Wynikiem 3:1 zakończył się wyjazdowy mecz siatkarek Enea KS Piła z Netland MKS Kalisz, ale wynik nie oddaje przebiegu spotkania i emocji, jakie mu towarzyszyły. Jeszcze przed meczem było wiadomo, że naprzeciw siebie staną dwa mocne zespoły z ambicją walki o awans do ekstraklasy, i obydwa potwierdziły, że nie są to deklaracje bezpodstawne.

Siatkarki Enea KS Piła wracają z Kalisza bez punktów, ale po mocnej walce

i

Autor: Enea KS Piła/ Materiały prasowe

Pierwszy set był „najspokojniejszym” ze wszystkich, a wynik oscylujący wokół remisu utrzymywał się do stanu 13:12. Dopiero wtedy kaliszanki stopniowo zwiększały dystans, by zakończyć tę partię z pięciopunktową różnicą.

Drugi – jeżeli chodzi o falowanie emocji – był przeciwieństwem pierwszego. Po wyrównanym początku z lekkim wskazaniem na Kalisz pilanki szybko przechyliły szalę na swoją korzyść doprowadzając do aż sześciopunktowej różnicy (8:14), którą utrzymały aż do 13:19. W tej części mogliśmy oglądać niezwykle długi, widowiskowy pojedynek pełen ofiarnych obron i widowiskowych ataków po obydwu stronach siatki, zakończony punktem dla zespołu z Kalisza (15:19). I kiedy mogło wydawać się, że pilanki dowiozą bezpieczną różnicę do końca seta, gospodynie zaczęły odrabiać straty, doprowadzając do remisu 23:23. Gra rozpoczęła się od nowa, a piłka setowa w pełnych emocji kolejnych wymianach, kilkakrotnie przechodziła z jednej strony na drugą. Niestety, drugi set padł łupem gospodyń 31:29.

Także trzecia partia zakończyła się walką na przewagi, choć już tylko 24:26. W sercach pilskich kibiców na nowo pojawiła się nadzieja, że rozstrzygnięcie może przynieść tie-break. Jednak nic z tego, bo czwarty set od początku zdominowały kaliszanki, wygrywając go 25:14.
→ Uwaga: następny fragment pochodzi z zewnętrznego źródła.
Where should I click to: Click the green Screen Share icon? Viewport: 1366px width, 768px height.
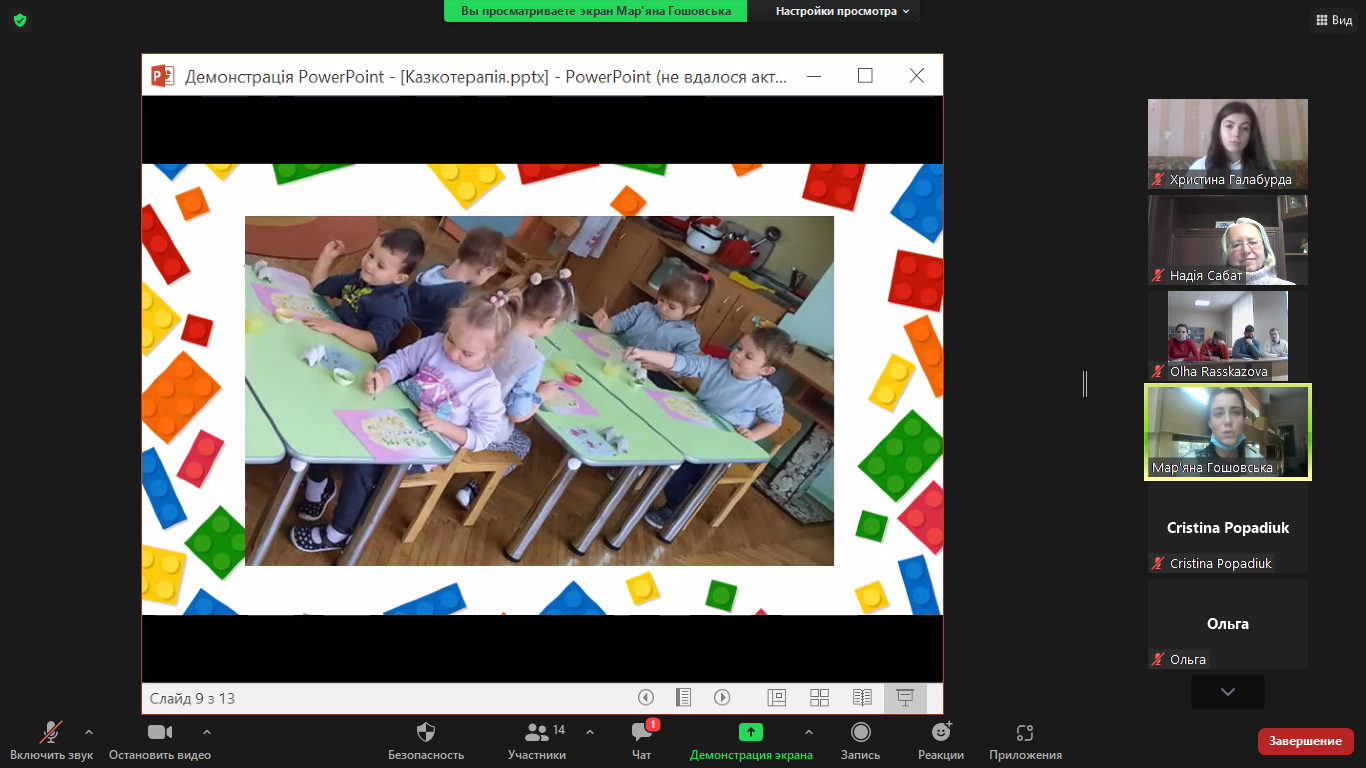(x=750, y=733)
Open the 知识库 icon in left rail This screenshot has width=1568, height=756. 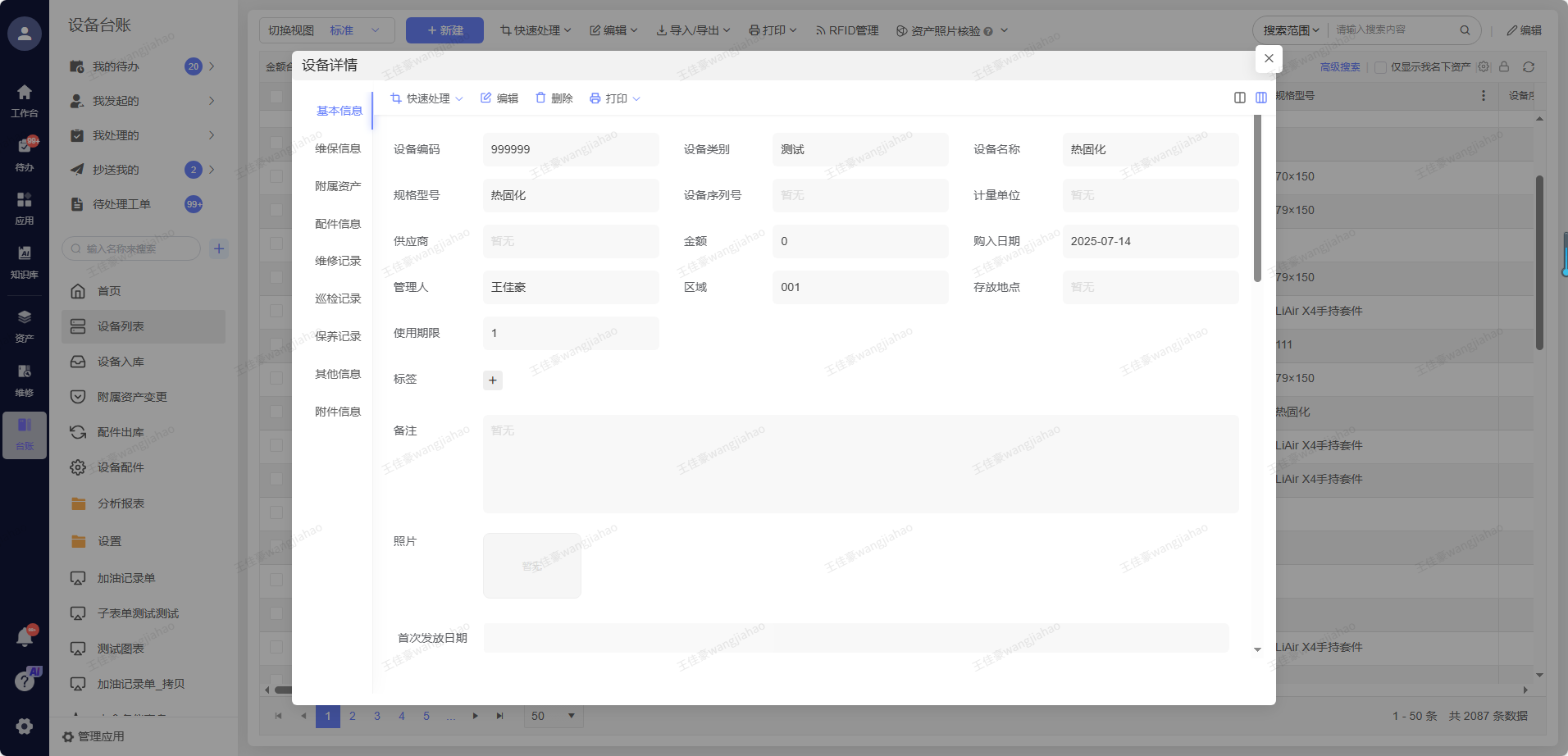coord(25,260)
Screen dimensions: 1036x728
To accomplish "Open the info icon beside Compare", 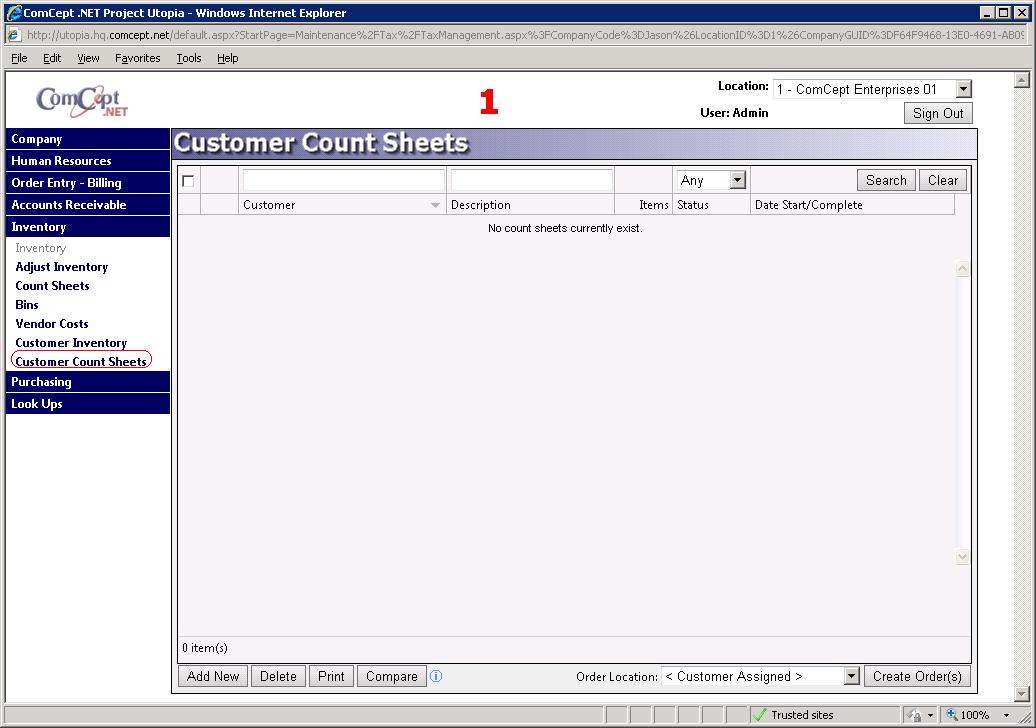I will (437, 676).
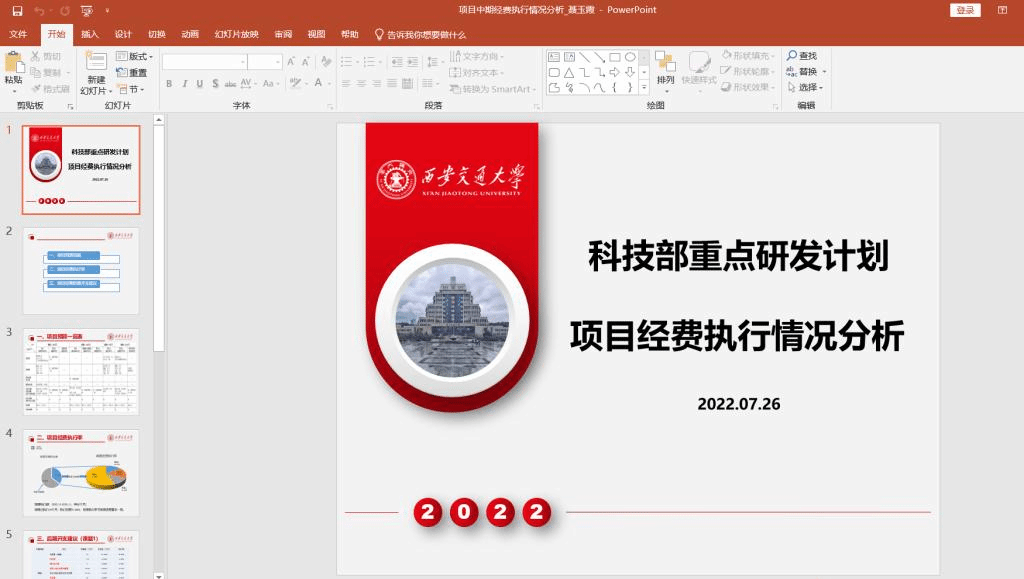Click the New Slide icon
Image resolution: width=1024 pixels, height=579 pixels.
[96, 63]
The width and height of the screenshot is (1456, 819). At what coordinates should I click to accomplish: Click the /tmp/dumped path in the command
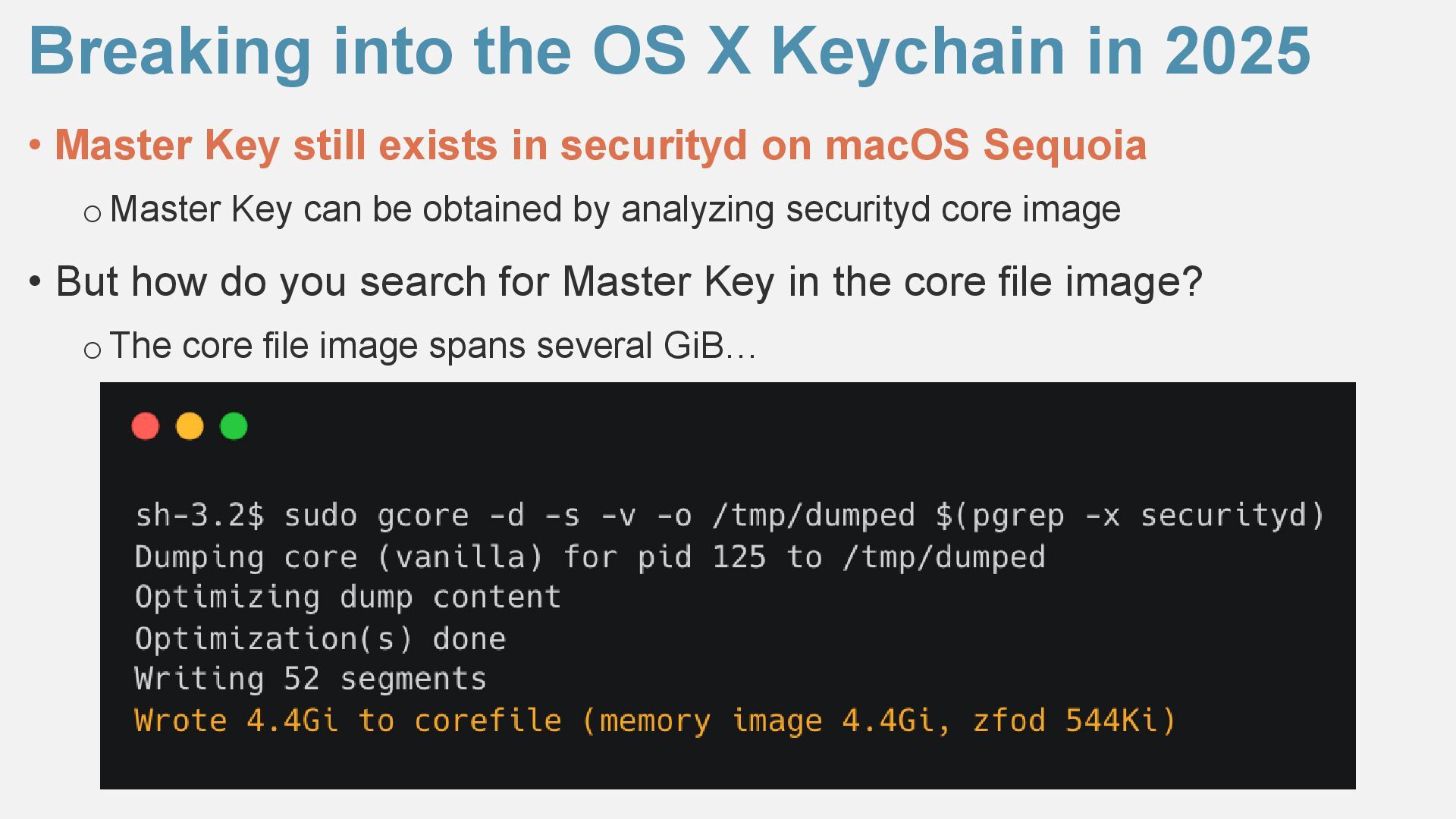pyautogui.click(x=814, y=516)
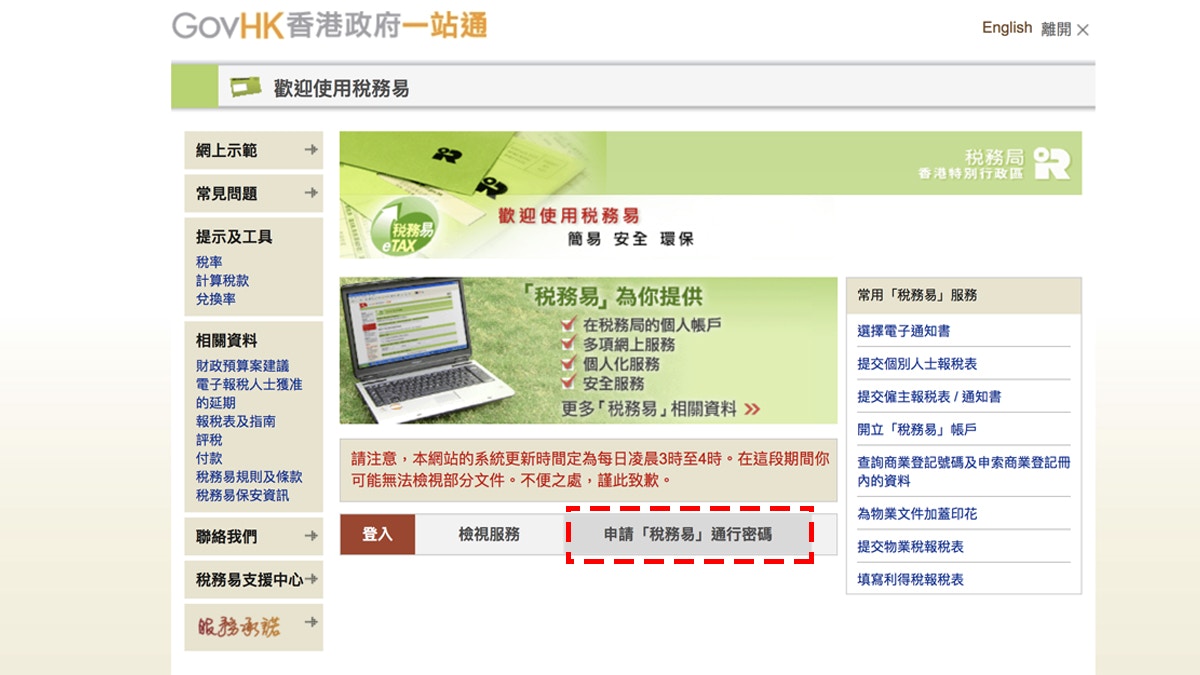This screenshot has width=1200, height=675.
Task: Expand 網上示範 sidebar item arrow
Action: pos(311,150)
Aż trzy zawodniczki pilskiego zespołu zdobyły tytuł „najlepiej punktującej” – Alina Bartkowska-Kluza, Oliwia Urban i Katarzyna Bagrowska zapisały w piątkowym meczu na koncie Enea KS Piła po 15 punktów. Aż czterema asami serwisowymi popisała się rozgrywająca Katarzyna Góźdź. Choć to właśnie skuteczność zagrywki była piętą achillesową obydwu zespołów – błędami zagrywki pilanki oddały przeciwniczkom aż 15 punktów, zaś kaliszanki – 13.

Kolejny mecz siatkarki Enea KS Piła rozegrają w domowej hali przy Żeromskiego 90. W sobotę (11 października) podejmą zespół WTS Solna Wieliczka.